--- Provided material Enclosed Below ---
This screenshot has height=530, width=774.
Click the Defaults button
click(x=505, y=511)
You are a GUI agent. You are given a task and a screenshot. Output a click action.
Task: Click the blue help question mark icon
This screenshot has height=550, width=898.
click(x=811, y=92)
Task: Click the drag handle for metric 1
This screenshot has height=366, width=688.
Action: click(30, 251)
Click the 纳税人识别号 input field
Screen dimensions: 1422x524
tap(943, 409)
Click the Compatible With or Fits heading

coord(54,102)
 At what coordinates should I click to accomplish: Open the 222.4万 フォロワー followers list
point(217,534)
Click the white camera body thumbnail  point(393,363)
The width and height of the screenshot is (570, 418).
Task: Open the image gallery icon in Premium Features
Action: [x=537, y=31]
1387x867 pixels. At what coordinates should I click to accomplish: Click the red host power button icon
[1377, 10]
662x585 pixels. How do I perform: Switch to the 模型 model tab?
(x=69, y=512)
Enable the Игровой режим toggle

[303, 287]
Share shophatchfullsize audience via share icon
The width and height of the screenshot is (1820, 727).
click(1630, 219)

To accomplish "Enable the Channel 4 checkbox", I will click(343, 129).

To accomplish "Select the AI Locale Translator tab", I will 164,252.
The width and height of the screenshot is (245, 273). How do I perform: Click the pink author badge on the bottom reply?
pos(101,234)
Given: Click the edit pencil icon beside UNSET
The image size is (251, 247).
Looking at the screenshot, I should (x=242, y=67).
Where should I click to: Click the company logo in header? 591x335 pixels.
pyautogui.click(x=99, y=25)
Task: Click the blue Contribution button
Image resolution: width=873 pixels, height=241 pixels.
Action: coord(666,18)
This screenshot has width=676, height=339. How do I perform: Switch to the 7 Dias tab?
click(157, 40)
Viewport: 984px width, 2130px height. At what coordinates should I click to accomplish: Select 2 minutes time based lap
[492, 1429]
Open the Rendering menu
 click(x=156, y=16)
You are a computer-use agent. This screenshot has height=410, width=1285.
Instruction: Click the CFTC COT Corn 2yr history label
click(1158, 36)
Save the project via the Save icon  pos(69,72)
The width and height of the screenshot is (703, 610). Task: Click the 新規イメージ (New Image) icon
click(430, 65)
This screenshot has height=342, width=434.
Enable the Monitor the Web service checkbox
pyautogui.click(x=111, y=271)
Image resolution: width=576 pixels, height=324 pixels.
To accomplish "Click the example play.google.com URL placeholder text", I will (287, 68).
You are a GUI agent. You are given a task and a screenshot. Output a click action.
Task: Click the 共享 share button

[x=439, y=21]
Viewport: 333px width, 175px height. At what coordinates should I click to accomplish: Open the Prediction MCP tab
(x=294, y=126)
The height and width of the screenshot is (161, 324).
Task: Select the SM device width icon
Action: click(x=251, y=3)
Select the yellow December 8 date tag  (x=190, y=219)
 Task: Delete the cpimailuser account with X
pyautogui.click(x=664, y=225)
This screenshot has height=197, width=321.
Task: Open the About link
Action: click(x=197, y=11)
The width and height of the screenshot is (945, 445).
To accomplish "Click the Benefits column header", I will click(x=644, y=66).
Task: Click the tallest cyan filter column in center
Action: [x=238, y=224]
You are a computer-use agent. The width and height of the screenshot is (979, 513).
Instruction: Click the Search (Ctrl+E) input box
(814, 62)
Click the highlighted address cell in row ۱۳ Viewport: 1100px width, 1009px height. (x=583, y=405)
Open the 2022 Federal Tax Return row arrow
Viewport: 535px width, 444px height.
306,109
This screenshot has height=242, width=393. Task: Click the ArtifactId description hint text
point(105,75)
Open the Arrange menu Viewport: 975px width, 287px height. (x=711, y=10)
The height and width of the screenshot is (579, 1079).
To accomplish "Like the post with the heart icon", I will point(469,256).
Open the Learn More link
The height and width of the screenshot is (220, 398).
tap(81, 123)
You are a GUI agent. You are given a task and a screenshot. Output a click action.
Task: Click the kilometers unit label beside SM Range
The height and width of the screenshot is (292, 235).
--- End of Enclosed Provided material ---
What this task involves
Reproduce exactly the line that holds "Instruction: Click the Search", then every line after it, ending with the final line of the records above.

The completed task
Instruction: Click the Search (Ctrl+E) input box
(814, 62)
Click the highlighted address cell in row ۱۳ Viewport: 1100px width, 1009px height. (x=583, y=405)
Open the 2022 Federal Tax Return row arrow
Viewport: 535px width, 444px height.
306,109
This screenshot has height=242, width=393. Task: Click the ArtifactId description hint text
point(105,75)
Open the Arrange menu Viewport: 975px width, 287px height. (x=711, y=10)
The height and width of the screenshot is (579, 1079).
To accomplish "Like the post with the heart icon", I will point(469,256).
Open the Learn More link
The height and width of the screenshot is (220, 398).
tap(81, 123)
You are a GUI agent. You are given a task and a screenshot. Output a click action.
Task: Click the kilometers unit label beside SM Range
The height and width of the screenshot is (292, 235).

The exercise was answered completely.